Section 300A of the Corporations Act 2001 requires disclosure of remuneration information for KMP, with KMP defined in Australian
Accounting Standard AASB 124 Related Party Disclosures as those persons having authority and responsibility for planning,
directing and controlling the activities of the entity, directly or indirectly, including any Director (whether executive or otherwise)
ofthat entity.
1) EXECUTIVE REMUNERATION OBJECTIVES AND APPROACH
In determining Executive remuneration, the Board aims to do the following:
Attract, retain and appropriately reward a capable Executive team
Motivate the Executive team to meet the unique challenges the company faces as a major international airline based in Australia
Link remuneration to performance of the business and the performance of the Executives
To achieve this, Executive remuneration is set with regard to the size and nature of the role (with reference to market benchmarks)

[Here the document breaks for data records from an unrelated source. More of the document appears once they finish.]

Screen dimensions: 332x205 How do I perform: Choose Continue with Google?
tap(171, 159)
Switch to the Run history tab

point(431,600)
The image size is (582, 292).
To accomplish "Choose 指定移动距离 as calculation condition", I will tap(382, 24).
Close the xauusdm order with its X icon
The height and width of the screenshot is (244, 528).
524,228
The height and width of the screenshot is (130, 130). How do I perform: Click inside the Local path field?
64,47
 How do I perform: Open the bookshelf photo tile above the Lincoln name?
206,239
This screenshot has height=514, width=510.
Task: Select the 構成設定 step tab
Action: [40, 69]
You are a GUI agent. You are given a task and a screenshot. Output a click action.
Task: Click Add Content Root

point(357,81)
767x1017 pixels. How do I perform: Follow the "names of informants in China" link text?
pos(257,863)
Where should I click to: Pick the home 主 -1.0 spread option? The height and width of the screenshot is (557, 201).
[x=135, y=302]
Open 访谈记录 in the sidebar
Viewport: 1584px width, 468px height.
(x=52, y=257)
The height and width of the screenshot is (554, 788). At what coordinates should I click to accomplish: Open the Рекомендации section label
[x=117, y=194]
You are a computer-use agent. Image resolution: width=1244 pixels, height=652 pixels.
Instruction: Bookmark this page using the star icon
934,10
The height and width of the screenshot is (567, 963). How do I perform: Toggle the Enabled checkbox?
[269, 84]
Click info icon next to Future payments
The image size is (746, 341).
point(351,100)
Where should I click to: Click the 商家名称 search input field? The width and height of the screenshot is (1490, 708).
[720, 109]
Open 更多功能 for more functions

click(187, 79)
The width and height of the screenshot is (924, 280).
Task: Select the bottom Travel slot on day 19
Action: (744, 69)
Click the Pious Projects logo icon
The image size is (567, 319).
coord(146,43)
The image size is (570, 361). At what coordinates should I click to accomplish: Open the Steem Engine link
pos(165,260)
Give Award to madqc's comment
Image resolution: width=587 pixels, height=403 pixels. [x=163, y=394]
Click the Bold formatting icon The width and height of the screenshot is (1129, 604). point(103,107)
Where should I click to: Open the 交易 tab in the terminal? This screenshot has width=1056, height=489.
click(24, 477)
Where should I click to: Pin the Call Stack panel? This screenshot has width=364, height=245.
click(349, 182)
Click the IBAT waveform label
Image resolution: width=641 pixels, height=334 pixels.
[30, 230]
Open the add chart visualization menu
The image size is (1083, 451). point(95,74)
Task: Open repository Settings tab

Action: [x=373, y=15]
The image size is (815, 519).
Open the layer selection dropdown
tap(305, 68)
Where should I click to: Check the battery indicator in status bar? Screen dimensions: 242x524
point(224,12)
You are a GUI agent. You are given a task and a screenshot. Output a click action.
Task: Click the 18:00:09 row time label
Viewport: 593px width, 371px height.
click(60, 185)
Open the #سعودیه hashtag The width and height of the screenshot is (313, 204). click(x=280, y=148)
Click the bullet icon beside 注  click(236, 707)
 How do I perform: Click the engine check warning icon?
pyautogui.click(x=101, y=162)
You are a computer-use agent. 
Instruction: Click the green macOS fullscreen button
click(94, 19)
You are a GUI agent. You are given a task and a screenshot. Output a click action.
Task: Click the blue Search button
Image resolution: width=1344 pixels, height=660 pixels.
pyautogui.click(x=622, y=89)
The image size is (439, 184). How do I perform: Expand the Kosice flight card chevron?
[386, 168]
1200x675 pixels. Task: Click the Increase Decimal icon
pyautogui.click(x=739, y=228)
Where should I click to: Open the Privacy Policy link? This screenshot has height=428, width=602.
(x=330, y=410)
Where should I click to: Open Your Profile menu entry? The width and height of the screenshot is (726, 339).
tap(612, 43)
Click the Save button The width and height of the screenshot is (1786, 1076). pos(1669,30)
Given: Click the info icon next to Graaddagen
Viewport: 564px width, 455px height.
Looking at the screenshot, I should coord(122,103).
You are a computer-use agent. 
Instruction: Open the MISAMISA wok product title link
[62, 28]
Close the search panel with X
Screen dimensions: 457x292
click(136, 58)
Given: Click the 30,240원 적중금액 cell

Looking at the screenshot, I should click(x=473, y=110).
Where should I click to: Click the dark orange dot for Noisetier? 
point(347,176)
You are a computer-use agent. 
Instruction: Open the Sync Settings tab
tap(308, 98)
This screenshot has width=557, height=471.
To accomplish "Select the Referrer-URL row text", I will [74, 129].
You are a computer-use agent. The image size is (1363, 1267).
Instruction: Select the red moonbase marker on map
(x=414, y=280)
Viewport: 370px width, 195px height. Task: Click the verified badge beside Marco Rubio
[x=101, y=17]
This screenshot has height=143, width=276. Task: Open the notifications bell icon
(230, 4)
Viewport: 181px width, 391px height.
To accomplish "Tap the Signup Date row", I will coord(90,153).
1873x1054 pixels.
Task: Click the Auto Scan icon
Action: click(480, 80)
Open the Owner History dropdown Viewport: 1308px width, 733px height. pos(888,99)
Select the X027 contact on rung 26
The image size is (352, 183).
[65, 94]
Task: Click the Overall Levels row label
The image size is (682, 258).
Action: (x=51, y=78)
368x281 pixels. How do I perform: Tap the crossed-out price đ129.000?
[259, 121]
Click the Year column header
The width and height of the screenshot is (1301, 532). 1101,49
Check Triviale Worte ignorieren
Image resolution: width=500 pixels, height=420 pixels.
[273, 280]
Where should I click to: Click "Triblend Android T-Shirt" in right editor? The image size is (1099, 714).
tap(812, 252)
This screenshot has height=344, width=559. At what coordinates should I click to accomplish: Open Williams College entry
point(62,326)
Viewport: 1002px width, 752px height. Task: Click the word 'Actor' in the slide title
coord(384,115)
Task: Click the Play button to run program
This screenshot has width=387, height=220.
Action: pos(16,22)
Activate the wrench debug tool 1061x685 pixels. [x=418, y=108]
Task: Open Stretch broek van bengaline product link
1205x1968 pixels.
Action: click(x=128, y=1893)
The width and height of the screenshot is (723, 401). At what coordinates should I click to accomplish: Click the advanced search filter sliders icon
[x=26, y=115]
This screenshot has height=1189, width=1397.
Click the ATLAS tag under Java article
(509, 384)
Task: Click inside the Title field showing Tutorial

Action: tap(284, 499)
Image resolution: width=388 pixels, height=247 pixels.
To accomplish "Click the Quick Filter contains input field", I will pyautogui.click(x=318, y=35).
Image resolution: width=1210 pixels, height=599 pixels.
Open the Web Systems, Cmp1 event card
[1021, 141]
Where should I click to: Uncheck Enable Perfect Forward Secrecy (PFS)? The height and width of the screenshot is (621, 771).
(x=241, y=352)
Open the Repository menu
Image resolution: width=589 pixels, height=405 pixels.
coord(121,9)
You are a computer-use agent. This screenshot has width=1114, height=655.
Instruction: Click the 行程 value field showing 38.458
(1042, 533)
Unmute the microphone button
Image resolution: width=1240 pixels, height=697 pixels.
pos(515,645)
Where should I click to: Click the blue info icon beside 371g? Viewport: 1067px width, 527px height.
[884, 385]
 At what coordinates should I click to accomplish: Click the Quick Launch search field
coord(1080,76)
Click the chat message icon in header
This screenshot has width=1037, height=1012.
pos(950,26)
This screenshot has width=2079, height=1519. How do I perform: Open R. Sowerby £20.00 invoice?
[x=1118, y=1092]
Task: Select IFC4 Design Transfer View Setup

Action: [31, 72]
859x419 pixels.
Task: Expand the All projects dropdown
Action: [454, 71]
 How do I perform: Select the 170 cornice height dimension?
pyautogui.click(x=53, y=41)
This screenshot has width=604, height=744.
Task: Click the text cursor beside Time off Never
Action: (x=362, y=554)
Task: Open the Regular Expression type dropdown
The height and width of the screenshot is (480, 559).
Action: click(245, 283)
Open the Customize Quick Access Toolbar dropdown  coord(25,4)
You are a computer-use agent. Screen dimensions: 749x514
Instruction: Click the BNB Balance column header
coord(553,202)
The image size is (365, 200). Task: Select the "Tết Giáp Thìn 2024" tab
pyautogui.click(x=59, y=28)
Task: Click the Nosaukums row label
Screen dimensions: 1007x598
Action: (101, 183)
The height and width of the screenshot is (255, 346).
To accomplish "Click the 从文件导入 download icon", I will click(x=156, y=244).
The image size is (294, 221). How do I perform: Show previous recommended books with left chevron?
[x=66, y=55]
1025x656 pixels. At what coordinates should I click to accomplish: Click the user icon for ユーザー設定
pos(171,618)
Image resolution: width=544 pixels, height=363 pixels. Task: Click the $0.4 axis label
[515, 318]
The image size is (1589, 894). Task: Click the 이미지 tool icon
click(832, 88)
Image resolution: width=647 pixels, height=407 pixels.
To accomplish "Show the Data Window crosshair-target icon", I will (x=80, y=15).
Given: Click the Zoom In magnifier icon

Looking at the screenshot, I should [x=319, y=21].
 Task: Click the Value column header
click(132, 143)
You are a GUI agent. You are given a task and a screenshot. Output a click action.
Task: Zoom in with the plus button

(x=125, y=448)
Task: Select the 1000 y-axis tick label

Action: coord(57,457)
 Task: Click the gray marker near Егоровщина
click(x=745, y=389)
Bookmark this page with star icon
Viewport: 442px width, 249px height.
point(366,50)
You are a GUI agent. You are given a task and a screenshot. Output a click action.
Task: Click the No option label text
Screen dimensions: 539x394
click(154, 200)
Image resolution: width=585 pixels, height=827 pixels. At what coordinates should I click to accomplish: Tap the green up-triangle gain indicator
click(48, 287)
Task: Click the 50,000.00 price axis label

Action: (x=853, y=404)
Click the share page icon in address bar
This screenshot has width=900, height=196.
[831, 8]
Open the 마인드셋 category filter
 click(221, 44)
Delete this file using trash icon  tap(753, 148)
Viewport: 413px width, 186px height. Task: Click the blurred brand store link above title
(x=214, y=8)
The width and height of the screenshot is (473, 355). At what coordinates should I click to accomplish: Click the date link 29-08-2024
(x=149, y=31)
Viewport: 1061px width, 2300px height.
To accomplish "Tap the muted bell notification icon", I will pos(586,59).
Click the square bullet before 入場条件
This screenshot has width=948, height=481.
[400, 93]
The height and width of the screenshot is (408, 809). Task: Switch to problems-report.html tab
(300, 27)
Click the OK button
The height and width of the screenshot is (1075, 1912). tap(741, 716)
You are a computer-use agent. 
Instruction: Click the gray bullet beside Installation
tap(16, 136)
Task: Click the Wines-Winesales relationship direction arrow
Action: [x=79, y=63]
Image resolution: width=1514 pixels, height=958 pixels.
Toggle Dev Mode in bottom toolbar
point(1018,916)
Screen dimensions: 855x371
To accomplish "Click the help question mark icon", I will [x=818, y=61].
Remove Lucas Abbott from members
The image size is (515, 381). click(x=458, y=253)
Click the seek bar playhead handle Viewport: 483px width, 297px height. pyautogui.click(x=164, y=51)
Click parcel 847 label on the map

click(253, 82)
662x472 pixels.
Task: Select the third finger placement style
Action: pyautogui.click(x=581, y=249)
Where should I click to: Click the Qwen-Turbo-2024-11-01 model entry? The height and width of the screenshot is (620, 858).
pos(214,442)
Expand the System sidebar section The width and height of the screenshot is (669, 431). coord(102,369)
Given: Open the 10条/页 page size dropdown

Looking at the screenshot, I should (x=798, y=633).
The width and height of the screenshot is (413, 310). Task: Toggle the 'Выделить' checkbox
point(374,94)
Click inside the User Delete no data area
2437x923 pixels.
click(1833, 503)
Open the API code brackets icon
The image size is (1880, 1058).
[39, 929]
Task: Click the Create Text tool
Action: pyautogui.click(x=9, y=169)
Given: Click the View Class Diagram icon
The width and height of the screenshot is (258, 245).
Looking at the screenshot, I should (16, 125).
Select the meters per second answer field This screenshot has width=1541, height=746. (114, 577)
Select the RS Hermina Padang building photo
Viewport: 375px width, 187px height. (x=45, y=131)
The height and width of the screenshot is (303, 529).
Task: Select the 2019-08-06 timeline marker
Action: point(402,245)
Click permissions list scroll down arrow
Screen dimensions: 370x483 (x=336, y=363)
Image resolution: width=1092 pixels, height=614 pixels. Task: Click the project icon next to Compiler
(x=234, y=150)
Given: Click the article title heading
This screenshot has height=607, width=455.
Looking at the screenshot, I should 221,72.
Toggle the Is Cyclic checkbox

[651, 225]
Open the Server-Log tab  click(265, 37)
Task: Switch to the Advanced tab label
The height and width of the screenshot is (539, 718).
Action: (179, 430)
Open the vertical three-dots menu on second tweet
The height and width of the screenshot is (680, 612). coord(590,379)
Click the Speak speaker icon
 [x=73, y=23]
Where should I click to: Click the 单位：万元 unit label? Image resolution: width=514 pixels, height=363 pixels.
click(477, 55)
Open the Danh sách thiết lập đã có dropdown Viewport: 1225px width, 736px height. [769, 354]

and the performance of the individual in the role. Remuneration includes ‘at risk’ or performance-related elements for which the
objectives are to:
Link Executive reward with Qantas’ business objectives, financial performance and the performance of the Executives
Align the interests of Executives with shareholders
Support a culture of Executive share ownership
Support the retention of Executives
2) ROLE OF THE REMUNERATION COMMITTEE
The Remuneration Committee (a Committee of the Board, whose members are detailed on pages 8 to 11 has the role of reviewing and
making recommendations to the Board on specific Executive remuneration matters at Qantas and ensuring remuneration decisions
are appropriate from the perspectives of business performance, Executive performance, governance, disclosure, reward levels and
market conditions.
In fulfilling its role, the Remuneration Committee is specifically concerned with ensuring that its approach will:
Motivate the CEO, Executive Management and the broader Executive team to pursue the long-term growth and success of Qantas
Demonstrate a clear relationship between pay and performance
Ensure an appropriate balance between ‘fixed’ and ‘variable’ remuneration, reflecting both the short-term and long-term
performance objectives of Qantas
Differentiate between higher and lower performers through the use of a performance management framework
During 2015/2016, the Remuneration Committee re-appointed Ernst & Young (EY) as its remuneration consultant. The Remuneration
Committee has established protocols in relation to the appointment and use of remuneration consultants to support compliance
with the Corporations Act 2001, which are incorporated into the terms of engagement with EY.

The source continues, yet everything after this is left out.